さらに、金星の自転は非常にゆっくりなのに、自転の約60倍のスピードで大気だけが回る超高速風が吹いており、仮説はいくつか提案されていますが、その理由はよくわかっていません。超高速で吹く風の謎に迫るには、ぐるぐる回る雲の上と下でどのようにエネルギーや運動量をやり取りしているかが重要です。ところが、大気の密度や風速、温度のゆらぎ成分などを測定できるような精度の装置は非常に限られています。けれども僕らの装置なら、先ほどお話した通り、風速10メートル毎秒の惑星の風の変化が地上から測定できます。ですから、金星の風速や温度を高精度に観測し続けることで、これら金星大気の謎に迫りたいと思います。

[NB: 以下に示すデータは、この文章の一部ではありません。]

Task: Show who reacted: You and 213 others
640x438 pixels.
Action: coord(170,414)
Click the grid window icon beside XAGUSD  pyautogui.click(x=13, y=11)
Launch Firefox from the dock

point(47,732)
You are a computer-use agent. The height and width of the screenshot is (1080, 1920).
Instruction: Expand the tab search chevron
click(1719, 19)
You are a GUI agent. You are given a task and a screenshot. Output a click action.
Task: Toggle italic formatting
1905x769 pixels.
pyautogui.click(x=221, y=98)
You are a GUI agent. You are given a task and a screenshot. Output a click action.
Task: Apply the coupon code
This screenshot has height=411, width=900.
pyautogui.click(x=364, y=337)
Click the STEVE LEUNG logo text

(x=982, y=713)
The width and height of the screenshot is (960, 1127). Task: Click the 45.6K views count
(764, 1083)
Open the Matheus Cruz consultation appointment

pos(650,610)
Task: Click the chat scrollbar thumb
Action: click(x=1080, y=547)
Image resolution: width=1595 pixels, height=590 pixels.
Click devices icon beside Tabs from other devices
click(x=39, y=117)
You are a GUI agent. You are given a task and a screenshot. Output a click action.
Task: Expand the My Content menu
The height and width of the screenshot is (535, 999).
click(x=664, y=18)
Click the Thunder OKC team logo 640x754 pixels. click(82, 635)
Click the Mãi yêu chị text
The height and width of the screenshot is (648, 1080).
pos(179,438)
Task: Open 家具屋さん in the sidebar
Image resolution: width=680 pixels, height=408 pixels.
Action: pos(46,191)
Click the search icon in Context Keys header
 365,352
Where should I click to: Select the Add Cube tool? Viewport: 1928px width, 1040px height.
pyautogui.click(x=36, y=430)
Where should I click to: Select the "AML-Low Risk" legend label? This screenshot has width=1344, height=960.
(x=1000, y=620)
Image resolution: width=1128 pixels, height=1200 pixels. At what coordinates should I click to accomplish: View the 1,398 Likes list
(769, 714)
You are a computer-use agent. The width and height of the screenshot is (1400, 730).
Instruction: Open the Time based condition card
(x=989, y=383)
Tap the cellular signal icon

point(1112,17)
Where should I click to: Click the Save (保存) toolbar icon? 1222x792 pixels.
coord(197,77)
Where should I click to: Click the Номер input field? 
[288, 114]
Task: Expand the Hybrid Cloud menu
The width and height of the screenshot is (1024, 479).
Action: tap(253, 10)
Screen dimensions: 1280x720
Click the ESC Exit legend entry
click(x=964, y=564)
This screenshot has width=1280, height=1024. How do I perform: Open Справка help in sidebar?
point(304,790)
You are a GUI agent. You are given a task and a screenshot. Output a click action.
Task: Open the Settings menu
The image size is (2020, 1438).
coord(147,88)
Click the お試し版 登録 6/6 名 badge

図 5 Venus Express探査機が捉えた金星(copyright:ESA)
「諦めずに皆でやろう」という精神
ここまでの道のりには、国内外の色々な人たちからのサポートがありました。特に、世界に3つしかない赤外へテロダイングループであるNASAやドイツのグループ、そして観測施設を管轄するハワイの研究者たちが、「皆で一緒にやろう」と分け隔てなく色々なことを教えてくれたのには大変感動しました。そのお陰で、半田ごても持ったことのなかった私が超高分解能分光器を完成させるに至ったのです。そのような国際共同研究の経験から、「国内にいないから」「自分たちでできないから」というようなことを理由に諦めることがなくなりました。「じゃあ、皆でやろうか」という精神が養われたと思います。
装置をつくった事の無い人間がゼロからつくるわけですから、当初はなかなかうまくいきませんでした。震災で装置がめちゃくちゃになったときは青ざめたものです。しかし学生たちやスタッフと一丸になって今まで諦めずにやってきたおかげで、やっと、当初のやりたかったことが実現しそうなスタート地点まで来ることができました。これから望遠鏡で連続的に観測・運用することも初めてのことばかりですので、色々なトラブルもあると思います。けれども、せっかく諦めずに目の前まで来たので、これからも諦めずに楽しみながら走り続けたいと思います。